GENTLE READER: How did you get so hepped up without alcohol or caffeine?
Miss Manners is worried about you. Please take a deep breath and sit down while she explains the concept of hospitality.
There is a difference between a restaurant, which sells you food that you specifically order, and a private party, where the host offers you refreshments that he provides.
The restaurant knows exactly what you want because you do the ordering. Hosts, in contrast, are friends who wish to see you for the sake of your company. They should also want to please you by offering refreshment but must guess what would be pleasing to various guests.
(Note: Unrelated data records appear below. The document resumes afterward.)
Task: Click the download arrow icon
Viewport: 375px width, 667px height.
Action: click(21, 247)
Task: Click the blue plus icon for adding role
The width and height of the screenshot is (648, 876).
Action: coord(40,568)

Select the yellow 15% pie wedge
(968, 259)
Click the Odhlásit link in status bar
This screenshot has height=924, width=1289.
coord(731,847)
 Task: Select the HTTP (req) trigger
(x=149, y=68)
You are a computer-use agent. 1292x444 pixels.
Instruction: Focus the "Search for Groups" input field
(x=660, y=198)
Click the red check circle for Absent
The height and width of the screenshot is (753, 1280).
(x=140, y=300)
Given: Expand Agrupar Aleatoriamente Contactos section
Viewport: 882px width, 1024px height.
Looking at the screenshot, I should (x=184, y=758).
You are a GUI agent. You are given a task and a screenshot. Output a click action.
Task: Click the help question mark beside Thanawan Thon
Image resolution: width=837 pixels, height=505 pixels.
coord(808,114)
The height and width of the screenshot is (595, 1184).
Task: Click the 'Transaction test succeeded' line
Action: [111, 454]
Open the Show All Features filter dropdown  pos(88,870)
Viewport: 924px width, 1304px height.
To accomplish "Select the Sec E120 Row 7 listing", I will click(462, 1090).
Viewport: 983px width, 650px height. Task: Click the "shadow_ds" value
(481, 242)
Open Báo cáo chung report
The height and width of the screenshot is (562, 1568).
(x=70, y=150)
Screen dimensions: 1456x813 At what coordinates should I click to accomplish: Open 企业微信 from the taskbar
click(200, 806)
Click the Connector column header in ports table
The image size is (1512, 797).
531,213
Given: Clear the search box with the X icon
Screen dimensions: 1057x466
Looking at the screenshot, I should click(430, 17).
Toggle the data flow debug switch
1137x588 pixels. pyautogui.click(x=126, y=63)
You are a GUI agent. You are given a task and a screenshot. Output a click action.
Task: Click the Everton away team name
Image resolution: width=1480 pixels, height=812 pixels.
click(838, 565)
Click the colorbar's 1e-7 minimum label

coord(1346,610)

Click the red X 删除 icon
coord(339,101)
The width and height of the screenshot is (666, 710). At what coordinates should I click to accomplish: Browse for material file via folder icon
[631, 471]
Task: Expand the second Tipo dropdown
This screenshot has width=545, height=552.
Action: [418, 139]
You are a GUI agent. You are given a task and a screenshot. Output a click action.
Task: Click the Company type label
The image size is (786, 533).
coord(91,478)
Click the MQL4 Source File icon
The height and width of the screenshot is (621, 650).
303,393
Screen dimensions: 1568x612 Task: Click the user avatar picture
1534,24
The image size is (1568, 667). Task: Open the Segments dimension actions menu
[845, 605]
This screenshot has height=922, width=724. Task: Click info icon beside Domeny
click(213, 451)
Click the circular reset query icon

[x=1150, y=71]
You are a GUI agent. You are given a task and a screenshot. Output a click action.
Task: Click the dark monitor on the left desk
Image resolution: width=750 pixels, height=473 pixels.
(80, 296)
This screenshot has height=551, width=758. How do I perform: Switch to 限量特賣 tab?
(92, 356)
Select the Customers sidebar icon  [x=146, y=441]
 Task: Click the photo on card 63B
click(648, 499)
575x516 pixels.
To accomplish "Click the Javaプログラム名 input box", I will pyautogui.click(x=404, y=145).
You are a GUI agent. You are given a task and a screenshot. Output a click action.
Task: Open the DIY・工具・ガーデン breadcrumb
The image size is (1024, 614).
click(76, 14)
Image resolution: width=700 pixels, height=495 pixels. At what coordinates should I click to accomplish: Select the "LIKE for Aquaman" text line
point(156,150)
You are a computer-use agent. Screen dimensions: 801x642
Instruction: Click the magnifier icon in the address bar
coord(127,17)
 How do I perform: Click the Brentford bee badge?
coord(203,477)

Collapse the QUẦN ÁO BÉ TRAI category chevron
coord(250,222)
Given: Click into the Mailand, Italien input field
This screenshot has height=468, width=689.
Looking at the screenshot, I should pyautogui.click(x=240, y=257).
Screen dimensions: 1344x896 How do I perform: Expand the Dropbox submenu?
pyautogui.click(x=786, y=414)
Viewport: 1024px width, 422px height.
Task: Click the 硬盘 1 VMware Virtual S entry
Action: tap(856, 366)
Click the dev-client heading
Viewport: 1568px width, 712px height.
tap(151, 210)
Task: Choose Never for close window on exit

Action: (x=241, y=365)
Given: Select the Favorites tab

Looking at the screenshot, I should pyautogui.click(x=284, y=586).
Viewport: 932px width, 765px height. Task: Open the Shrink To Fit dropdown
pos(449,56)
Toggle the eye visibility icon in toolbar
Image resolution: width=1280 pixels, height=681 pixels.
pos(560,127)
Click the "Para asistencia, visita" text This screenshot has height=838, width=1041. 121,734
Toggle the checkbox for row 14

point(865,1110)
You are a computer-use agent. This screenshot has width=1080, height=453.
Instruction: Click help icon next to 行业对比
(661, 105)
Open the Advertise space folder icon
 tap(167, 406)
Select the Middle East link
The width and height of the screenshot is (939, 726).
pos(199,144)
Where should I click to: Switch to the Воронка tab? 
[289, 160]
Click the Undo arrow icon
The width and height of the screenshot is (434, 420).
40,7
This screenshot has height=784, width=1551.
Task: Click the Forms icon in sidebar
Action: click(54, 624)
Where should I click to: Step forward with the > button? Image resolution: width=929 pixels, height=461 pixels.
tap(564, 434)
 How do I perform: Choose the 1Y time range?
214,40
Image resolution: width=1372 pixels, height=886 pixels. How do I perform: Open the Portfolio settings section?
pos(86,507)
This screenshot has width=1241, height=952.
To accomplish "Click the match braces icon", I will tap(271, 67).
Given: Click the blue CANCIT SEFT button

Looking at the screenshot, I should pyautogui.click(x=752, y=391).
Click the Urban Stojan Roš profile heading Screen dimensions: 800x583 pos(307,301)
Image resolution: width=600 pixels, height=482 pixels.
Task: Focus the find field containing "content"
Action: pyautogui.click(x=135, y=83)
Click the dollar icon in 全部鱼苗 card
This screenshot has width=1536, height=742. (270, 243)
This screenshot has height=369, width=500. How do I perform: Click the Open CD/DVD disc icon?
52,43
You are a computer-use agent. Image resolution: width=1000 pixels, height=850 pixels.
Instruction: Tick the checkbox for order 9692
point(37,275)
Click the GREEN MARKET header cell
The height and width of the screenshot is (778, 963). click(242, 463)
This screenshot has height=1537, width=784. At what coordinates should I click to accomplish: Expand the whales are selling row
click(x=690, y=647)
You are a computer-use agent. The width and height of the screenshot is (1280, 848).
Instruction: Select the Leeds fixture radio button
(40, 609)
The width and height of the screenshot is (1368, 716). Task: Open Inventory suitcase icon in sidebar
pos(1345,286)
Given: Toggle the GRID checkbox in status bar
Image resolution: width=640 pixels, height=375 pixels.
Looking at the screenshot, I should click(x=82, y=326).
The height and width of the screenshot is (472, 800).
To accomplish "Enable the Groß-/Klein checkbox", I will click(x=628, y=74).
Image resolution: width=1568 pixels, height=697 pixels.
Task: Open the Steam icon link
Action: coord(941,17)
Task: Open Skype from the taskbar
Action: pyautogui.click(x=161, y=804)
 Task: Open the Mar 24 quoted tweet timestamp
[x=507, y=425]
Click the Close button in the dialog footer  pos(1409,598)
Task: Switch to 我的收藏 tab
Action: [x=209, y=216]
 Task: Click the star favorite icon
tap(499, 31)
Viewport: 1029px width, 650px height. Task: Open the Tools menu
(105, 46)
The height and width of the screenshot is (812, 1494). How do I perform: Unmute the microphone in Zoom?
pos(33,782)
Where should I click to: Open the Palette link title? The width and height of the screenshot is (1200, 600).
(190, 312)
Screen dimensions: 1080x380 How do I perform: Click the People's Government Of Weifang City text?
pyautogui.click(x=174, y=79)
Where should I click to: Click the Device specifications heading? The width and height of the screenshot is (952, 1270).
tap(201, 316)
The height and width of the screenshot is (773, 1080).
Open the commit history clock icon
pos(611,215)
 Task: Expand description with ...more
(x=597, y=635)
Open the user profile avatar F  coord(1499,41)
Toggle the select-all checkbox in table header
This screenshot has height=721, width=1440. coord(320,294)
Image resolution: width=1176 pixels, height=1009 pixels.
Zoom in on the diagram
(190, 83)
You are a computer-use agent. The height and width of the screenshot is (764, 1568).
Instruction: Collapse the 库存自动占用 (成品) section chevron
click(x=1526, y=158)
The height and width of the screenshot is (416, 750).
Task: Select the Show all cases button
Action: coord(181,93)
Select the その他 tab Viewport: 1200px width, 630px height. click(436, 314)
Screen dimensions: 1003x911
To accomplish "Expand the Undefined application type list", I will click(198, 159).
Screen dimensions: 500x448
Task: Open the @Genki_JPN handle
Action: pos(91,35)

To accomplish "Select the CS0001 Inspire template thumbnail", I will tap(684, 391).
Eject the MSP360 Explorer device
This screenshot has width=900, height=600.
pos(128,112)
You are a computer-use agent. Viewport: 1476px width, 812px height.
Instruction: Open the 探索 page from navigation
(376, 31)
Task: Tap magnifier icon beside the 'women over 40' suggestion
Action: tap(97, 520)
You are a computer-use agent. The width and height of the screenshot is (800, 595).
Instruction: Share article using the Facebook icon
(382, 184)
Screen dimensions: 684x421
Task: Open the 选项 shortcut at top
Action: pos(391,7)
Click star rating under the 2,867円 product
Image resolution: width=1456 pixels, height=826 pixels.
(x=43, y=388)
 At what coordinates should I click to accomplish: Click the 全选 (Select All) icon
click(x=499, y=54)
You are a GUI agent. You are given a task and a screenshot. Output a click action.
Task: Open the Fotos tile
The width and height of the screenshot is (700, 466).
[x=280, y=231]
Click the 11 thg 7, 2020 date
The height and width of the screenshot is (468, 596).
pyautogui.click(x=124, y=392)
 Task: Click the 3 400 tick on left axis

Providing nonalcoholic drinks is thus standard. Providing each guest with the exact brand and mixture he or she prefers is difficult and burdensome, part of the finicky-guest syndrome that has discouraged reasonable people from entertaining.
Neither restaurants nor people's homes should be treated like picnic grounds where you bring your own goodies. If you don't like what is available at a restaurant, you need not do business there. If you are not willing, for the sake of politeness and sociability, to content yourself with water but must always have your favorite drink, you need not attend parties where it is not served.
DEAR MISS MANNERS: I am the youngest of two children in my family, and I always get the short end of the stick. Whenever our family has an overnight gathering, I am the one who has to sleep on the blowup mattress while everyone else gets a bed.
I have invited my family to celebrate my sister's 30th birthday at a beach house owned by my boyfriend's family. At this event will be my sister, her husband and her son, my parents, my grandparents and my aunt and uncle.
Is it inconsiderate of me to want one of the best rooms in the house, or should I get the shaft again and sleep in the "kid's room"? I feel like it's my turn to have the good room, but I would like your advice.
GENTLE READER: Whom did you have in mind for the kid's room? Your grandparents? The guest of honor?
Although Miss Manners is not lacking in pity for your plight, she is afraid that it is another trip back to the blowup mattress. If it is any comfort, this time it is not because you are younger than your sister, but because you are in some sense the hostess, having done the inviting.